New chatter in the multifamily industry blogs this week ranges from eco and exciting to demographically intriguing, and also touches on sound management practices too.
First, let’s get down to green business. According to MultiHousing News blog Chicago’s Flair Tower got the prestigious LEED Silver Certification from the U.S. Green Building Council. (Quick recap: LEED stands for Leadership in Energy and Environmental Design; it’s a third-party verification system that ranks buildings for their energy savings, water efficiency, CO2 emissions reduction, indoor environmental quality, etc. Remember, boys and girls: Green buildings can increase rental rates, attract savvy tenants [the best kind!], and be cost effective, too. End of recap.) Flair Tower makes the most of its location near public transit lines, a bit of design savvy that gets it sustainability points on the LEED scale. Plus the building was constructed with locally produced and recycled building materials, and has 95 percent daylighting, which according to managers suits happy tenants more than just fine.
On a demographics note, MultiHousing News also reminds us that older Americans – those over 65 – now make up about 13 percent of the U.S. population. Blogger and elderly demographics expert Jack Kern cleverly refers to this demographic group as “Echo Elders,” and shares a few observations about EEs with the rest of us. First, points out Kern, EEs don’t age until age makes them do it; in other words, he says, EEs prefer to deny and defy their biological age until outside factors (e.g. health, insistent family members) force the issue. I love this feature of the EE generation, and it seems that apartment managers could take the observation as a reminder that EEs don’t necessarily need to be treated differently.
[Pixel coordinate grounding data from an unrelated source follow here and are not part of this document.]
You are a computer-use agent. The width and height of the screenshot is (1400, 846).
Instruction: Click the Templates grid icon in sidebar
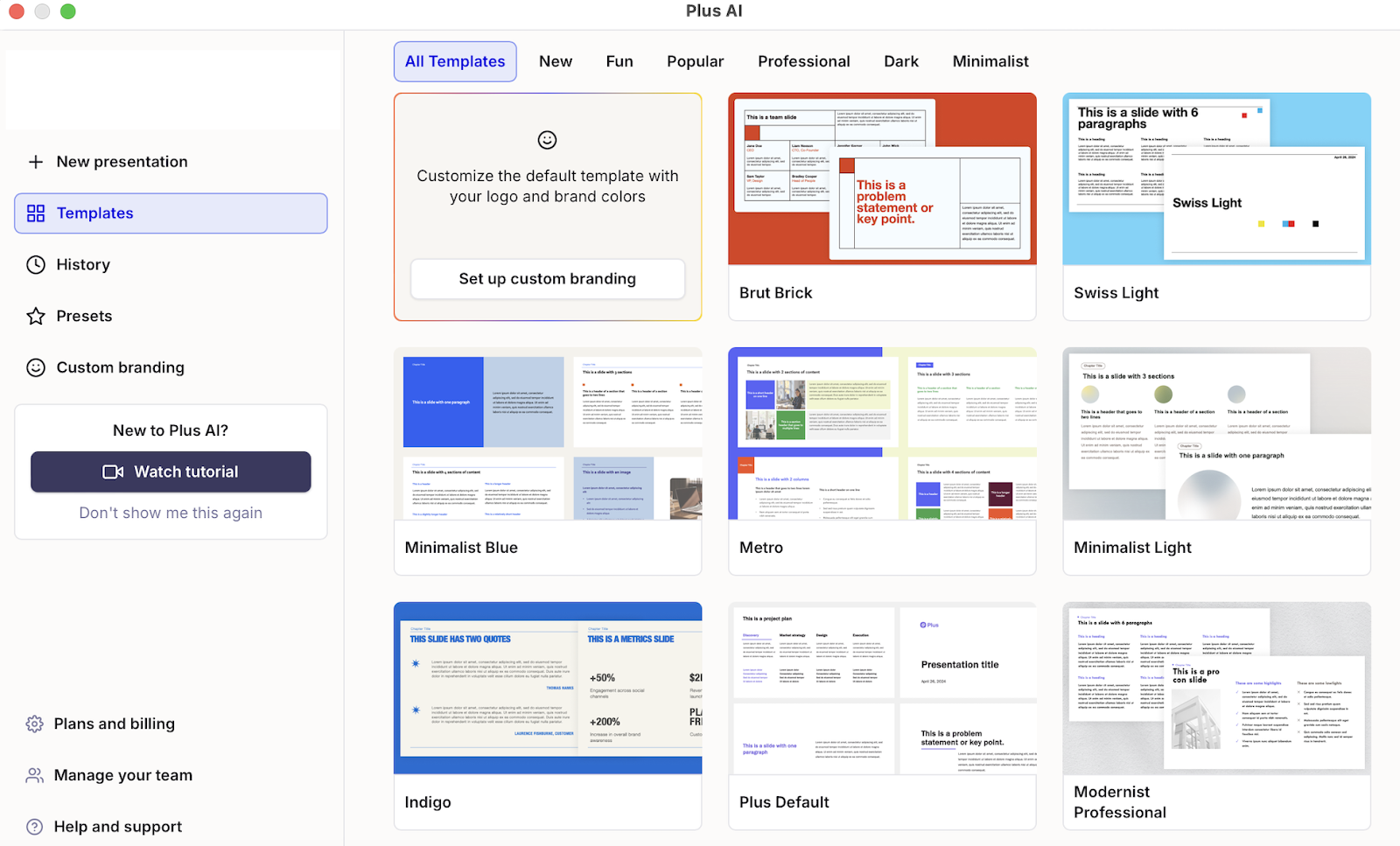point(36,213)
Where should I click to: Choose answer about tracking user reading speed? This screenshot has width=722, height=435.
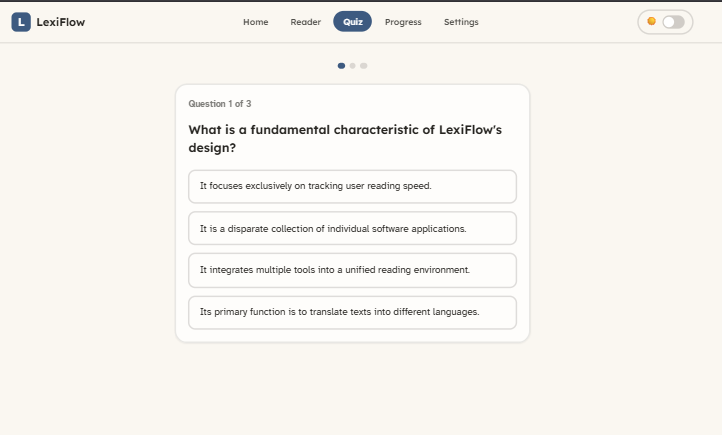point(352,186)
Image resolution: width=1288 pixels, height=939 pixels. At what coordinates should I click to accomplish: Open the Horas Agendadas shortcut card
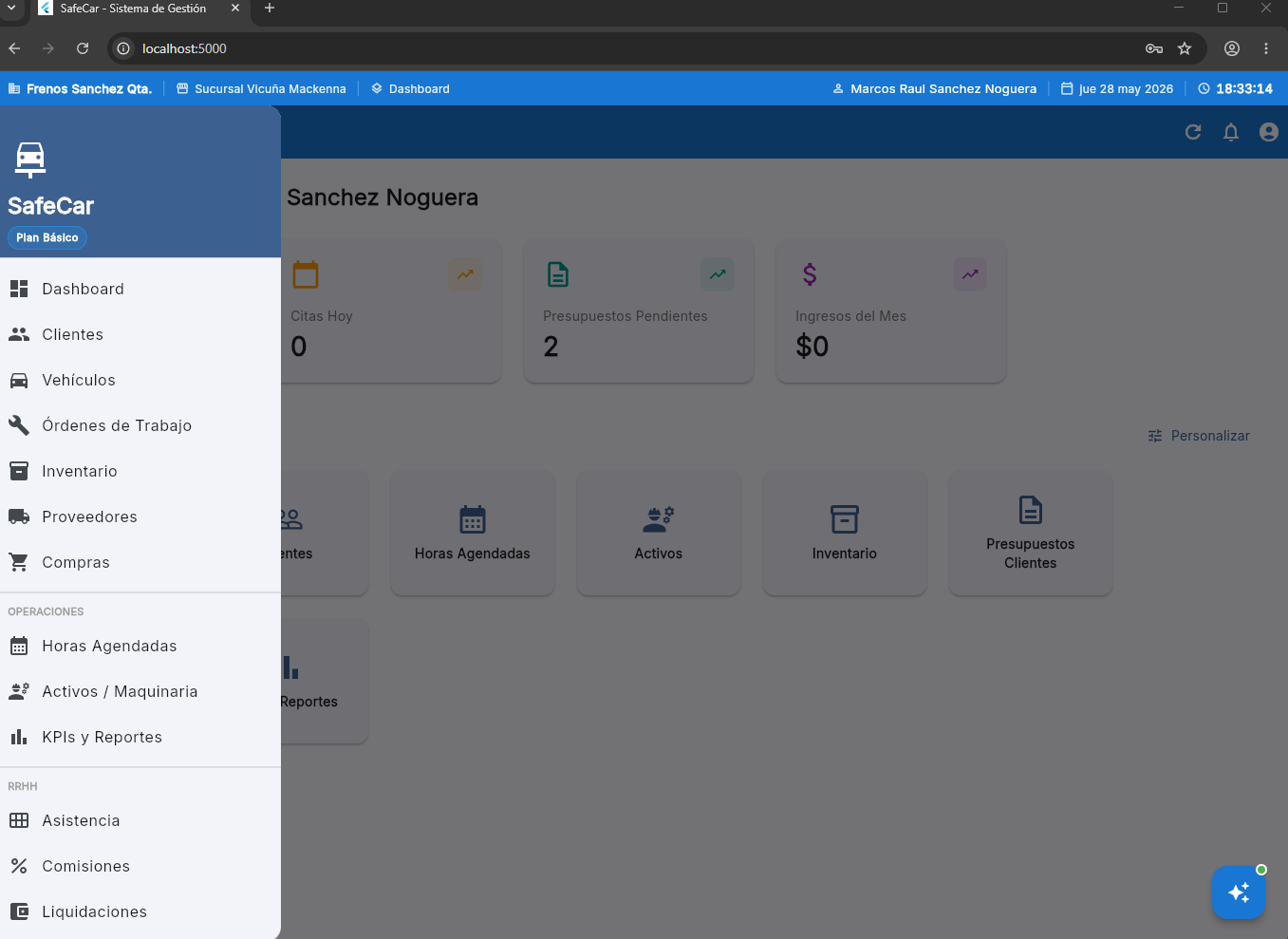(x=473, y=534)
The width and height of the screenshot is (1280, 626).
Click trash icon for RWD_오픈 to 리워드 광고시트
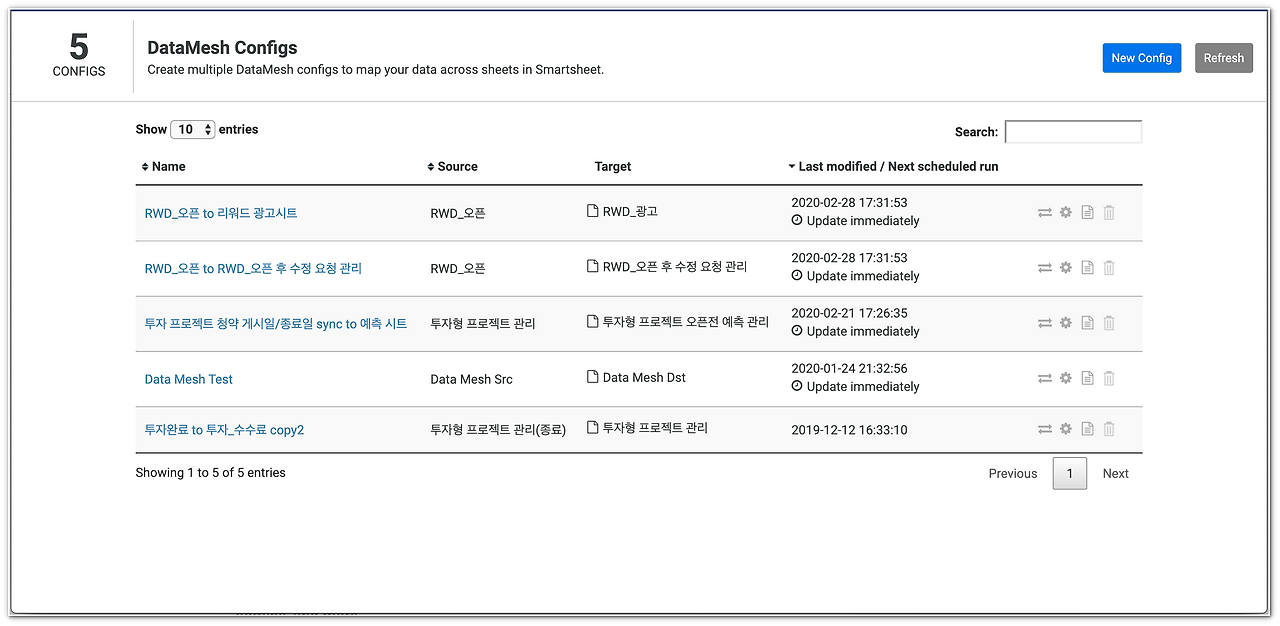pyautogui.click(x=1108, y=212)
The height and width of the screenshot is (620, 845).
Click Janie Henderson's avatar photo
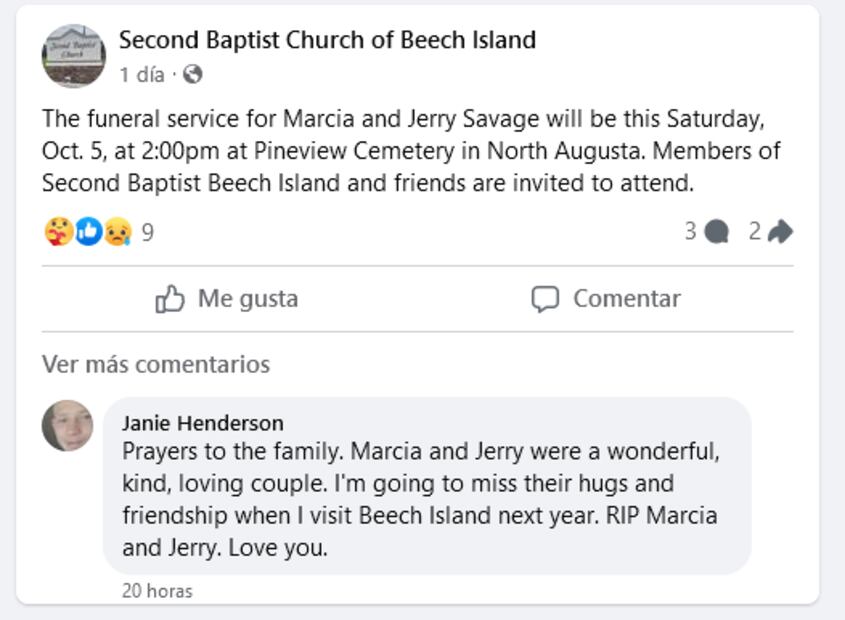[67, 426]
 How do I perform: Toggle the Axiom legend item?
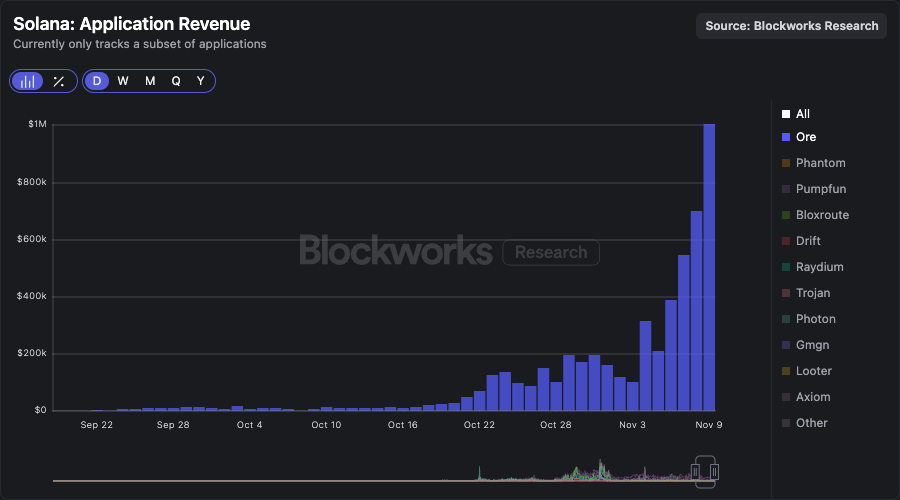[x=813, y=397]
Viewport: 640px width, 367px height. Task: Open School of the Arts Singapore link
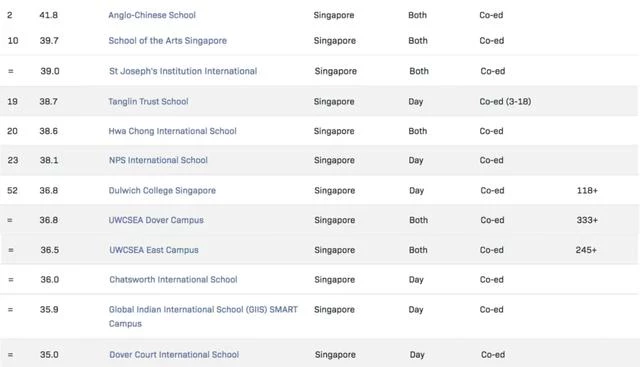point(167,41)
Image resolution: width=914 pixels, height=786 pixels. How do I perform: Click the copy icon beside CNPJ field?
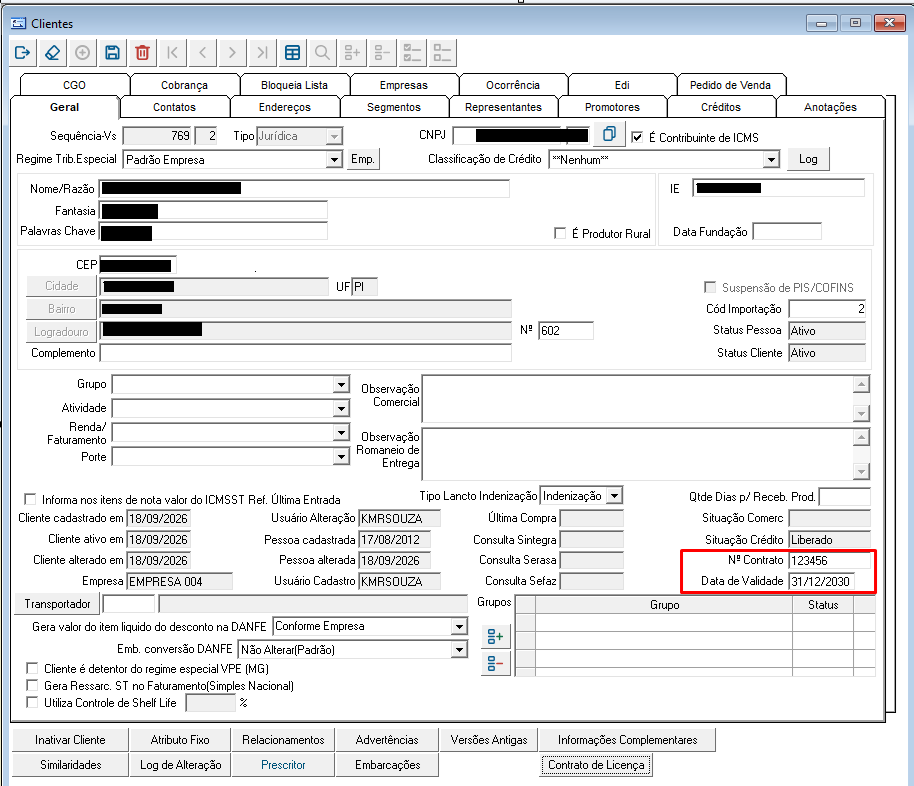coord(609,134)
It seems that, more than any other generation, EEs want to remain involved and young at heart, and have no intention of fading away into their golden years.
Jack also points out that EEs are still pretty mobile and are happy to have the low-commitment option of renting rather than buying; he makes the point that they’re good renters in all respects, and well-liked in most communities. I’d argue that having mixed generation neighborhoods creates richer social fabric: I just turned 27 and am happy to teach my 60-year-old neighbor how to search for a pilates studio online. In turn, I’m grateful when she shows me how to cut chicken filets with grace and style rather than sweat and tears. Jack pinpoints large luxury kitchens and easy access to vehicle parking and local services as three other attraction features for the EE crowd that property managers would do well to take to heart when designing apartments that appeal to this significant portion of the population.
Finally, the National Apartment Association blog discusses where social activities ought to rank as a priority for property managers. According to this excellent common-sense post, social activities typically don’t make or break any renter’s experience, and as such shouldn’t take up too much of your time; rather, managers were reminded to focus on core priorities of a) being easily available for renters to contact and b) getting requests answered quickly as soon as they’re made. NAA suggests considering allocating funds budgeted to social activities to spend on extra maintenance instead during spring and summer months when air-conditioning use and higher turnover seasons coincide. The benefits of doing so? Satisfied tenants who are happy to re-sign leases when renewal notices arrive in the mail. This can save managers time and resources to help them retain rather than replace residents. The gist of the article is that in busy times, it pays to put a hold on the frills like cocktail hours and focus on your core business of keeping residents happy.